Source excerpt —
# Illegal? Unethical? What say you.....



## Keystone (Sep 7, 2014)

Personally I find the wanton waste of any game completely unacceptable. This video says allot..... 

[youtube]ZzdesfXfaTY[/youtube]


edit: can not get the Youtube video to imbed for some reason...


----------



## DocWatson (Sep 7, 2014)

Ignorant and stupid have no cure !!! They should have called fish and game and filed a report.


----------



## Keystone (Sep 7, 2014)

[url=https://forum.tinboats.net/viewtopic.php?p=365697#p365697 said:


> DocWatson » Today, 19:44[/url]"]Ignorant and stupid have no cure !!! They should have called fish and game and filed a report.




Agree with you on that, and I hope they followed up with that.


----------



## Keystone (Sep 7, 2014)

I am happy to see the Canadian Authorities are looking into this already.

https://www.facebook.com/pages/Ontario-Conservation-Officers-Association/1417300041815881?ref=br_tf

OCOA wishes to advise that this video and details are being investigated. 

We thank you our friends of the OCOA for sending us this video. Please share that this is not a reporting line but we appreciate all of your concerns! 

Please be advised this video contains foul language.

OCOA supports Conservation Officers with this investigation.

This information has been reported to the MNR TIPS LINE from another caller.

If you witness offences against fish and wildlife please contact the MNR TIPS LINE at 1-877-TIPS - MNR or Crimestoppers at 1-800-222-TIPS."


----------



## Butthead (Sep 7, 2014)

Unreal! Watching that made my blood boil. :evil:


----------



## ccm (Sep 8, 2014)

I believe Bill Heavey put it best there are


> morons among us


. https://books.google.com/books?id=e...Bill Heavey there are morons among us&f=false this is from the February 2007 issue of Field & Stream. Seeing that video made me think of that such article; it talks about hunting but it can cross over to all aspects of the outdoors. It just makes me furious that there are still such unethical outdoorsmen that give the rest of us a bad name. Just imagine if a non outdoorsman saw this, what would they think about the rest of us.


----------



## earl60446 (Sep 8, 2014)

Luckily the moron was not indiscreet about it, yelling and such, beating the fish in open. He could have easily ended its life unseen. Lucky for the rest of us sportsmen that is and he is so belligerent about it too when confronted. What did the "so is smoking pot" comments have to do with anything? Dude definitely needs a attitude adjustment although killing one fish will probably not bring a big fine.
Tim


----------



## rscottp (Sep 8, 2014)

Pathetic and disrespectful! Sad to see people with no respect for other living creatures. Hope the law finds that guy.


----------



## muskiemike12 (Sep 8, 2014)

He is just another douche bag wearing an affliction t-shirt. Hopefully they take his fishing license away.


----------



## muskiemike12 (Sep 16, 2014)

The douche bag , Eddie Parent, apologizes, but I'm not buying his BS.
https://blogs.windsorstar.com/news/accused-muskie-hater-apologizes-for-killing-fish-and-heated-confrontation


----------



## PSG-1 (Sep 16, 2014)

Another poster child for the old statement:

*"@$$holes are alive because they are a protected species, it is illegal to harm or kill them*"


----------



## earl60446 (Sep 16, 2014)

[url=https://forum.tinboats.net/viewtopic.php?p=366335#p366335 said:


> muskiemike12 » Today, 06:35[/url]"]The douche bag , Eddie Parent, apologizes, but I'm not buying his BS.

Excerpted data —
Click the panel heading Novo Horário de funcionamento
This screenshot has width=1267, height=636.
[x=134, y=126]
==
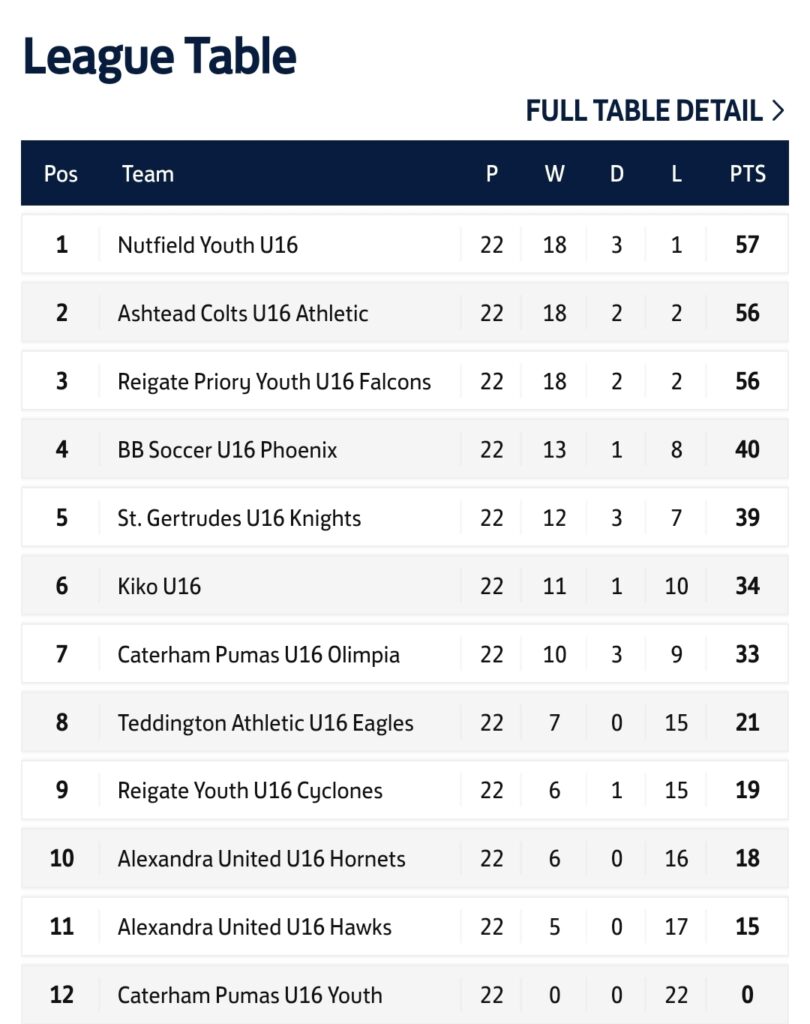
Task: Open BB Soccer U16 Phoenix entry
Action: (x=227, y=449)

What to work on —
(1) Rewrite the entries from the line containing "Click the panel" through the line containing "[x=134, y=126]", replacing "panel heading" with "section title" and leaving everything else unchanged.
(2) Continue the forum thread about the fish-killing video from the point where it stops.

Results —
(1)
Click the section title Novo Horário de funcionamento
This screenshot has width=1267, height=636.
[x=134, y=126]

(2)
> https://blogs.windsorstar.com/news/accused-muskie-hater-apologizes-for-killing-fish-and-heated-confrontation



So the scumbag kills muskie for no reason and then makes up extravagant lies about it too. Almost sounds like he was coached by some lawyer. 5 years banned from all fishing and hunting I say, $2000 fine. Mainly because he is a liar.

Tim


----------



## SumDumGuy (Sep 16, 2014)

I have complete faith in the justice system.
I am betting that nothing will happen to the guy.


----------



## PatinIdaho (Sep 16, 2014)

[url=https://forum.tinboats.net/viewtopic.php?p=366355#p366355 said:


> SumDumGuy » 16 Sep 2014, 10:17[/url]"]I have complete faith in the justice system.
> I am betting that nothing will happen to the guy.



That's my guess also!


----------



## lswoody (Sep 16, 2014)

That's messed up!!


----------



## New River Rat (Sep 29, 2014)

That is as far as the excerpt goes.